Accessing affordable birth control involves exploring various avenues, including insurance coverage, government programs, discount options, and community resources. Discussing financial concerns with healthcare providers and women’s health specialists can often lead to finding suitable options that align with both health needs and budgetary constraints.

Natural Family Planning

Natural Family Planning (NFP) refers to a set of methods used to track fertility signs in a woman’s menstrual cycle to either achieve or avoid pregnancy. These methods rely on understanding the body’s natural indicators of fertility and are based on the principles of observing and interpreting changes in cervical mucus, basal body temperature, and other physical signs without using hormonal or barrier methods of contraception.

Different NFP Methods:

1. Calendar Method (Rhythm Method):
  • Principle: Predicts fertile days based on the length of past menstrual cycles to estimate the fertile window.
  • How it Works: Calculates the fertile window by tracking the number of days in a woman’s menstrual cycle over several months.
  • Limitations: Less reliable for women with irregular cycles and does not account for individual variations in fertility.
2. Cervical Mucus Method (Billings Ovulation Method):
  • Principle: Observes changes in cervical mucus consistency and volume throughout the cycle.
  • How it Works: Determines fertility based on the appearance and feel of cervical mucus, which changes in response to hormonal fluctuations.
  • Limitations: Requires consistent monitoring and interpretation, learning curve for accurate observation.
3. Symptothermal Method:
  • Principle: Combines various fertility signs like basal body temperature, cervical mucus, and other physical symptoms.
  • How it Works: Tracks basal body temperature upon waking, cervical mucus, and other physical indicators to identify fertile and infertile phases.
  • Limitations: Requires meticulous tracking and interpretation, but considered more reliable when multiple indicators are used together.
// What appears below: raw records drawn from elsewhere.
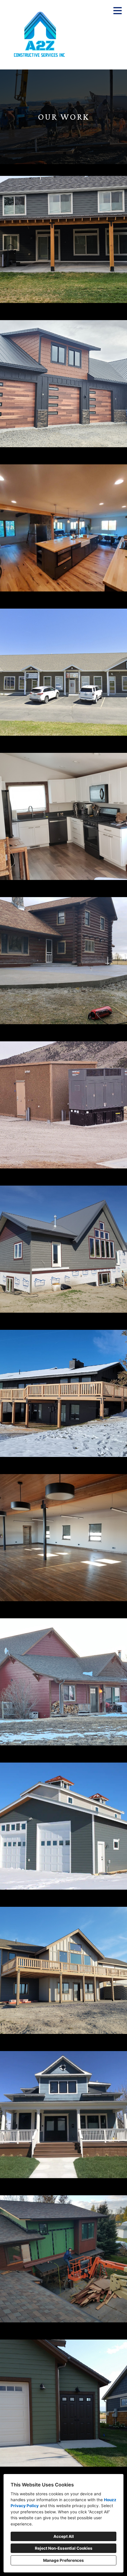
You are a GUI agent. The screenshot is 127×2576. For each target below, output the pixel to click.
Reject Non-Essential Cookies (63, 2548)
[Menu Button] (117, 11)
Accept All (63, 2536)
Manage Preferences (63, 2560)
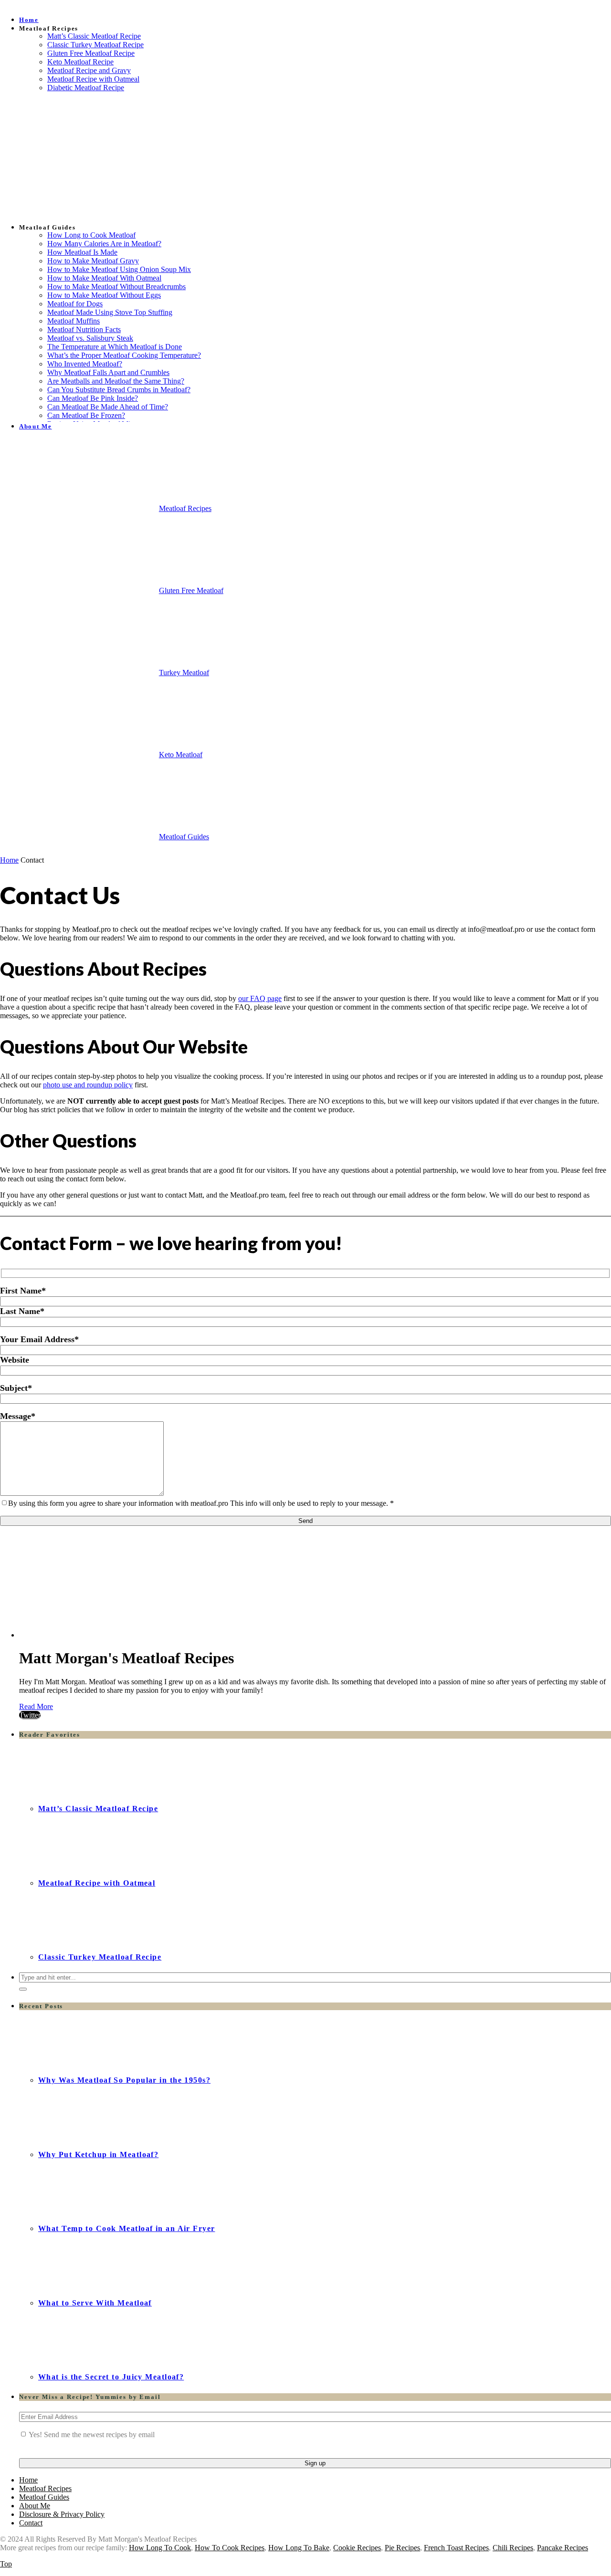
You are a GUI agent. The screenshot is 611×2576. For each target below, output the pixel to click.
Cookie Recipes (357, 2548)
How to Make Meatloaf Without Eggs (104, 295)
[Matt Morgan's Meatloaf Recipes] (45, 675)
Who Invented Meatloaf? (84, 364)
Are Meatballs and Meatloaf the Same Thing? (115, 381)
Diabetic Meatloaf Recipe (85, 87)
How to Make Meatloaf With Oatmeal (104, 278)
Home (29, 19)
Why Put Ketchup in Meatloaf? (98, 2154)
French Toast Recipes (456, 2548)
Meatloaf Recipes (185, 508)
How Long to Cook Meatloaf (91, 235)
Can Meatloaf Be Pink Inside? (92, 398)
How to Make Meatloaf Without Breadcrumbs (116, 286)
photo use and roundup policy (88, 1085)
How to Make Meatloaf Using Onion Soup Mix (119, 269)
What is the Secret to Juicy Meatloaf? (111, 2377)
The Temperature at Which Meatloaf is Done (114, 347)
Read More (36, 1706)
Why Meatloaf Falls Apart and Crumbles (108, 372)
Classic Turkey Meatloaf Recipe (95, 45)
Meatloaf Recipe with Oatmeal (93, 79)
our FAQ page (260, 998)
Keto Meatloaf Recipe (80, 62)
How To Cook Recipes (229, 2548)
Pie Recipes (402, 2548)
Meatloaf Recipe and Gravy (89, 70)
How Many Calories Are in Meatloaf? (104, 244)
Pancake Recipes (562, 2548)
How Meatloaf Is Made (82, 252)
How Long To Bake (298, 2548)
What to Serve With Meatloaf (95, 2303)
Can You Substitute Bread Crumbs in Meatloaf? (118, 390)
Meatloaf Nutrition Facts (84, 329)
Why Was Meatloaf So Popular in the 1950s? (124, 2080)
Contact (30, 2523)
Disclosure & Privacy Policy (62, 2514)
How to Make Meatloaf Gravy (93, 261)
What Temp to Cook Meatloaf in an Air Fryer (126, 2228)
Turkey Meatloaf (184, 672)
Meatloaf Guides (184, 837)
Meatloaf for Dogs (75, 304)
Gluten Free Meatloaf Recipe (91, 53)
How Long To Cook (160, 2548)
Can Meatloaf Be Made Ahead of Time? (107, 407)
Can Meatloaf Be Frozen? (86, 415)
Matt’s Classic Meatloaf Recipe (94, 36)
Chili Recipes (513, 2548)
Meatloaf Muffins (73, 321)
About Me (35, 426)
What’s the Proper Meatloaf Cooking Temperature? (124, 355)
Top (6, 2564)
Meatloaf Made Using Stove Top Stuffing (109, 312)
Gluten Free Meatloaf (191, 590)
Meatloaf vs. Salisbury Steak (90, 338)
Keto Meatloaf (180, 755)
Effectiveness and Limitations of NFP Methods:

Effectiveness: When used correctly and consistently, NFP methods can be highly effective. The symptothermal method, combining multiple indicators, tends to be more reliable, with effectiveness rates similar to some other contraceptive methods.

Limitations: NFP methods heavily rely on regular and accurate tracking of fertility signs, making them less effective for individuals with irregular cycles or those unable to consistently track indicators. Additionally, they require a significant commitment to learning and consistently applying the method, which might not be feasible for everyone.

The effectiveness of NFP methods can vary based on individual factors, education in tracking fertility signs, and commitment to following the method’s guidelines. Proper education, support, and consistent monitoring are crucial for maximizing the effectiveness of these methods in either achieving or avoiding pregnancy. Consulting with a healthcare provider or a fertility educator can provide valuable guidance in utilizing NFP methods effectively and responsibly.


Empowerment lies in the ability to make choices that resonate with one’s values, health, and aspirations. Therefore, I encourage everyone to proactively engage with a women’s health specialist and a healthcare professionals, have open discussions, ask questions, and actively participate in the decision-making process regarding their reproductive health. By doing so, individuals can confidently select the most suitable birth control method that aligns with their preferences, ensuring responsible and informed choices for their well-being.